The Florida Youth Substance Abuse Survey 2000 surveyed 62,146 youth
statewide, including 1,141 in Brevard County. In almost every category,
Brevard's youth used more drugs than their counterparts around the state:

Hallucinogen use was 9.9 percent in Brevard compared with 6 percent statewide.

Methamphetamine use was 5.5 percent locally compared with 3 percent statewide.

Cocaine use was 6 percent compared with 4 percent.

Crack use was 3.1 percent compared with 1.9 percent.

Heroin was 2.6 percent compared with 1.7 percent.

The same report showed that use of hard drugs in the last 30 days was
double the state average.

While the statewide analysis shows the problem and even identifies some of
the risk, it doesn't really explain the cause, said Connie Dow of PREVENT!
of Brevard in Melbourne. Dow runs a three-year demonstration grant at two
local schools called Project Alert, aimed at teaching kids about the
dangers of drugs.

"In Brevard, our kids are experimenting at very early ages," said Dow, who
believes there is a combination of factors attributing to the heavy drug
use. "Our kids start younger to experiment with cigarettes and alcohol.
They have a more favorable attitude toward drug use, as well as parental
attitudes. They're not getting a strong anti-drug message from the parents."

_STORED DATA_:
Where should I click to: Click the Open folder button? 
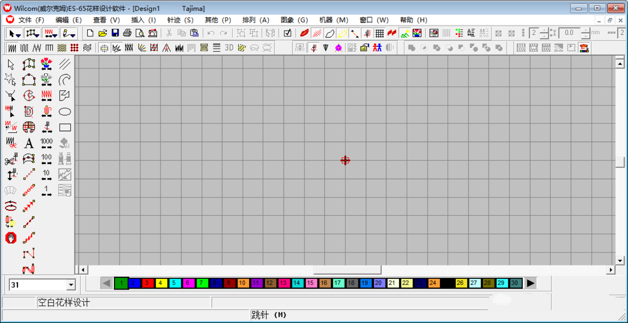pyautogui.click(x=102, y=33)
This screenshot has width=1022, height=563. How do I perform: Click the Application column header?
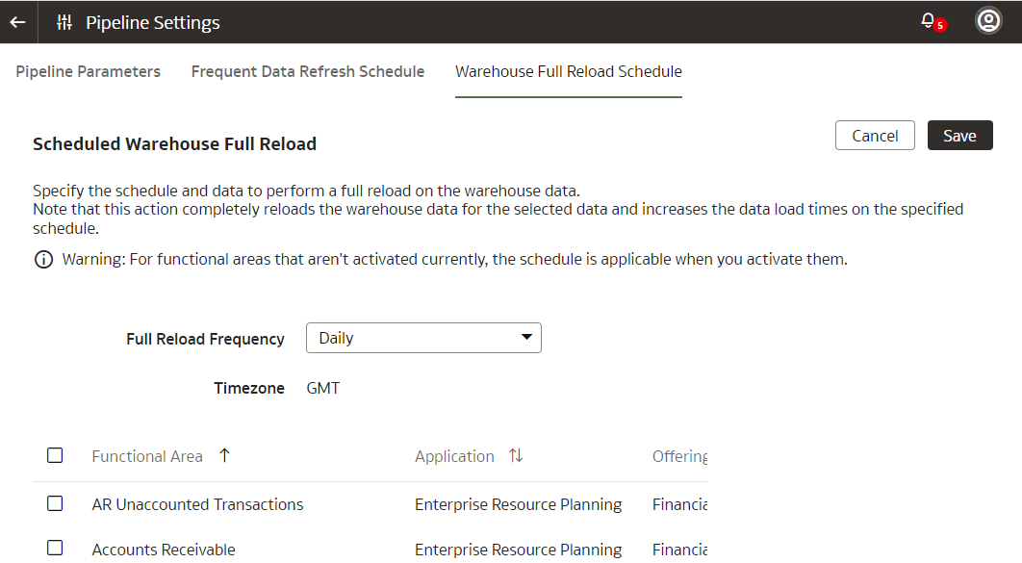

_QUESTIONS ON THE MATERIAL_:
1. Retype the Brevard County drug-use passage word for word, everything from "Hallucinogen use was" down to "the state average.".
2. Extend the article on youth drug use in Brevard County beyond its last sentence.
The lines have nothing to do with the passage about youth drug use in Brevard County.

_ANSWER LIST_:
1.
Hallucinogen use was 9.9 percent in Brevard compared with 6 percent statewide.

Methamphetamine use was 5.5 percent locally compared with 3 percent statewide.

Cocaine use was 6 percent compared with 4 percent.

Crack use was 3.1 percent compared with 1.9 percent.

Heroin was 2.6 percent compared with 1.7 percent.

The same report showed that use of hard drugs in the last 30 days was
double the state average.

2.
The state survey identifies low neighborhood attachment, a high level of
transience, academic failure, low school commitment and friends' delinquent
behavior as contributing to the risk of taking drugs. But Brevard's risk
factors are no worse than similar communities or the statewide average.

"It explains a risk, but not why we have more kids taking those risks," Dow
said. "We are just learning for the first time that we seem to have more
kids affected by certain risk factors. Figuring out why is the next step."

Dow said the community needs to reach kids with strong antidrug messages,
make them understand the dangers and educate the parents.

There is no teen-ager smoking pot or taking harder drugs who didn't first
try cigarettes and alcohol, Dow said. The survey shows half of Brevard's
high school kids had a drink in the past 30 days and a quarter puffed a
cigarette.

"The gateway theory is proving correct," Dow said. "If we can catch them,
delay experimentation, they're not as likely to get involved in the harder
substances."

Harold Koenig, who spent years dragging his daughter out of crack houses,
and buying her back from people she sold her body to in order to pay for
her habit, said the high drug abuse numbers mean a huge local supply of drugs.

"Substance abuse in Brevard suggests it's the drug capital of Florida,"
said Koenig, the founder and president of HEART, Help Early Addicts Receive
Treatment.

It's a matter of geography, he said. Brevard has more than 70 miles of
coastline, two rivers, side harbors and canals that make it easier for drug
runners to come in by water.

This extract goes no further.